= What you need to do =
Report all lines of the records that contain "agent".

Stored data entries
# # # # #

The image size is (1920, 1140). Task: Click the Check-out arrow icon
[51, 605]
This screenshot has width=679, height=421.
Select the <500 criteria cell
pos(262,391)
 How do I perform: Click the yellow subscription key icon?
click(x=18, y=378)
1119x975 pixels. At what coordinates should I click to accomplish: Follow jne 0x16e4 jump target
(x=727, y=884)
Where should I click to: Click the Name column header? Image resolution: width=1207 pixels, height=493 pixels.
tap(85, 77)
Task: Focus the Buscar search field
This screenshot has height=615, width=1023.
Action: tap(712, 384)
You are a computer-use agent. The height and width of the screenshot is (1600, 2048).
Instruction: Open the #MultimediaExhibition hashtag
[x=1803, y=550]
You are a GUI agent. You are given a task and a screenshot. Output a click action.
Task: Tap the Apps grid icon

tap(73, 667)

# # # # #

= Your solution =
You are a computer-use agent. The height and width of the screenshot is (1600, 2048).
You are a GUI agent. You are given a task and a screenshot. Output a click action.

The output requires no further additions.